Мы все отправились за Возницыным, прошли шагов сто по узенькой тропинке, которая вилась между кустов, и не приметным образом очутились на дне поросшего лесом оврага, или, лучше сказать, узкой долины, которая опускалась пологим скатом до самого берега Москвы-реки. Колоссальные кедры, пихты, вязы и липы покрыли нас своей непроницаемой тенью, кругом все дышало прохладою, и приготовленный на крестьянском столе обед ожидал нас под навесом огромной липы, в дупле которой можно было в случае нужды спрятаться от дождя.

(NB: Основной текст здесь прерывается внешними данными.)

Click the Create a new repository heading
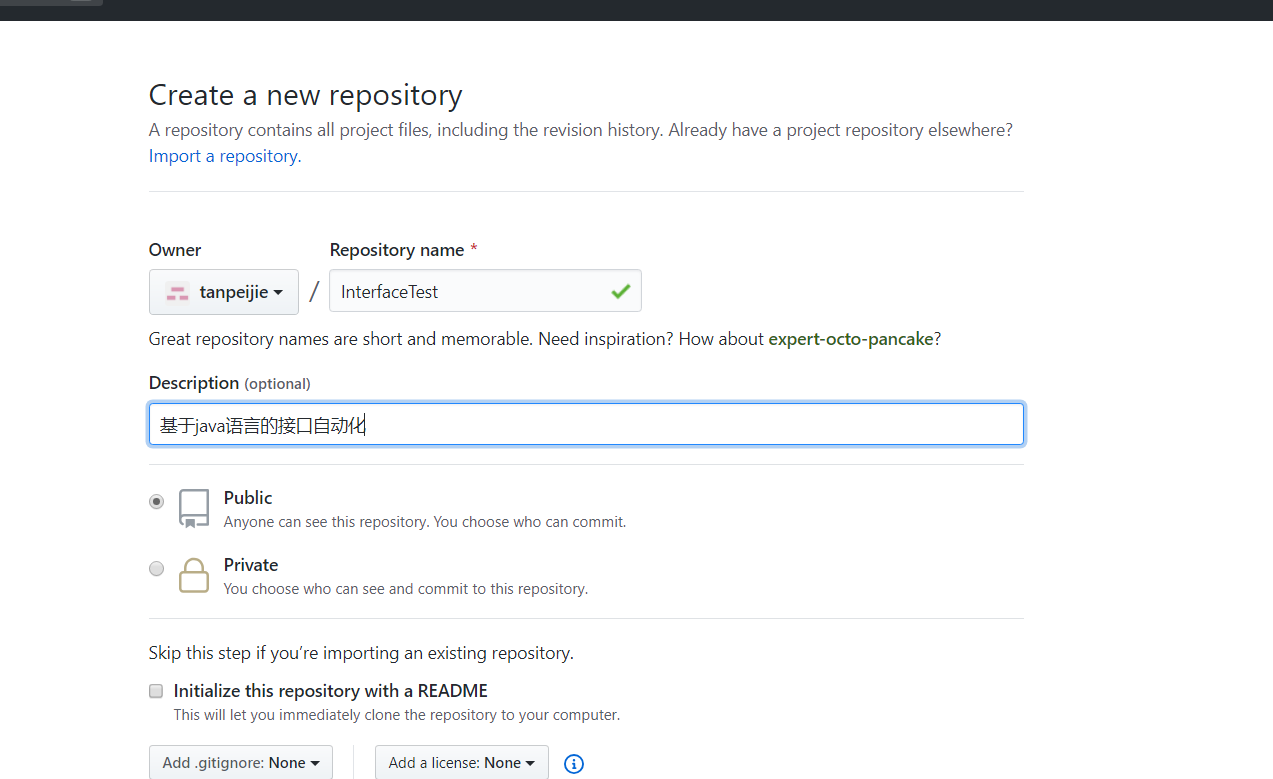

— В самом деле, как здесь хорошо! — сказал Двинский, садясь за стол. — Совсем другой воздух, жаль только, что эту рощу не держат в порядке: она вовсе запущена.
— А мне это-то и нравится, — прервал Нейгоф. — Не ужели вам еще не надоели эти чистые, укатанные дорожки и гладкий дерн, на котором ни одна травка не смеет расти выше другой? Признаюсь, господа, эта нарумяненная, затянутая в шнуровку природа, которую мы, как модную красавицу, одеваем по картине, мне вовсе не по сердцу, я люблю дичь, простор, раздолье…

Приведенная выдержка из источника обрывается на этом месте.